So I step outside the house as the first snowstorm of the year hits Flatbush, and all hell is breaking loose in the street right in front of my next-door neighbor's house. A convoy of vehicles has swept in to plant street trees! The Bobcat digger here arrived on a flatbed truck; another truck bore a clutch of balled-and-burlapped trees; and the green dumpster down the street awaited the excavated shovelfuls of earth.

It was a blitzkrieg, all over in about 20 minutes after much shouting, gesticulating, and back-up beeping. A similar guerilla tree planting took place down the street last week; neighbors were stunned to discover a new tree sitting in a fresh surgical incision in their median strip. At right, a guy from the landscaping truck with the support poles for the sapling. Several of the Bobcats were zooming around, two heading for the next street over; it reminded me of a busy day on the ice planet Hoth.

Data extract »
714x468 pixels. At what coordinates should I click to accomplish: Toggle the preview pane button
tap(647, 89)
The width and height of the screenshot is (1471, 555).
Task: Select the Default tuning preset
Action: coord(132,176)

What you should do » According to the street-tree planting account, the planting was over in about 20 minutes after much of what? List each item it names.

The result »
- Shouting
- Gesticulating
- Back-up beeping